Important Facts About Infection and Infectious Diseases

In this article, we are going to review important facts you need to know about infection and infectious diseases.

Infections are spread in 3 ways (contact, droplet, airborne). Knowing how an infection spreads means that you can try to PREVENT the spread; you just need to follow the personal protective equipment and hand hygiene guidelines for each one.

To become infected you need a series of things to take place (chain of infection) and the chain can be broken at ANY ONE of the 6 links in the chain:

Chain Link 1 – Infectious Agent

This is simply a germ that can cause infection.

Break the chain by:

  • Washing your hands properly
  • Not touching your face with a contaminated hand
  • Disinfecting surfaces you touch frequently

Chain Link 2 – Reservoir

A place where germs can live and multiply. The ‘place’ can be a person, object or surface.

  • Person – germs can live and multiply on your hands, and skin
  • Object – germs can live and multiply on equipment like an eftpos machine, or pen
  • Surface – germs can live and multiply on surfaces such as beds, desks or chair

Break the chain by:

  • Treat everyone as if they have an infectious disease
  • Take precautions to prevent transmission (PPE, cleaning)
  • Disinfecting surfaces you touch frequently

Chain Link 3 – Portal of Exit

This is the how germs escape from a reservoir. Germs (infectious agent) might sit on an EFTPOS machine (reservoir). A worker comes along and touches the machine, and some of the germs move onto their hands. Their hands are now the ‘portal of exit’ – the way that the germs can now move from the machine to another place.

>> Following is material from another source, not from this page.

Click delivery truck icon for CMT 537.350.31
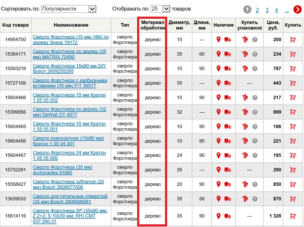 (228, 216)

Other ‘portals’ can be the air people breathe from their lungs, especially when they cough (for droplet and airborne spread) – this is why social distancing is so important currently and is your best defence against becoming infected with COVID-19

Break the chain by:

  • Using cough and sneeze etiquette, or wear a mask when appropriate
  • Discarding tissues and paper properly
  • Disinfecting surfaces you touch frequently

Chain Link 4 – Mode of Transmission

This is how the germs move, or spread, from one place to another. This can happen in a number of ways, such as a workers’ hands touching dirty equipment, or through the air (coughs, sneezes).

Break the chain by:

  • Not shaking hands or hugging
  • Cleaning your hands after touching surfaces
  • Not touching your face with unwashed hands
  • Disinfecting surfaces you touch frequently

Chain link 5 – Portal of Entry

This is how the germs move from the reservoir to a person. They can enter wounds and cuts, can be swallowed or be breathed in.

Break the chain by:

  • Cleaning your hands after touching surfaces
  • Not touching your face with unwashed hands
  • Using Personal Protective Equipment (PPE)

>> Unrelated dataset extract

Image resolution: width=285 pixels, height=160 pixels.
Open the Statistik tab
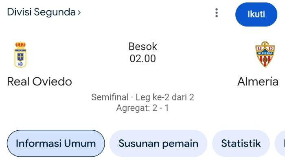[241, 143]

Chain Link 6 – Vulnerable Hosts

People who can’t fight infectious diseases effectively include very young children, older people, people who are ill or who are receiving particular medicines that reduce their immunity, people with long-term health conditions like diabetes and those who are physically weak due to, for instance, malnutrition or dehydration. These people are vulnerable to developing infection when their bodies are invaded by germs.

Break the chain by:

  • Boosting your immune system – drink water, sleep well, eat a balanced diet
  • Using Personal Protective Equipment (PPE)

Hand hygiene is the single most effective way to prevent the spread of infection and infectious diseases.

Hand hygiene must be done properly to be effective. Do it right!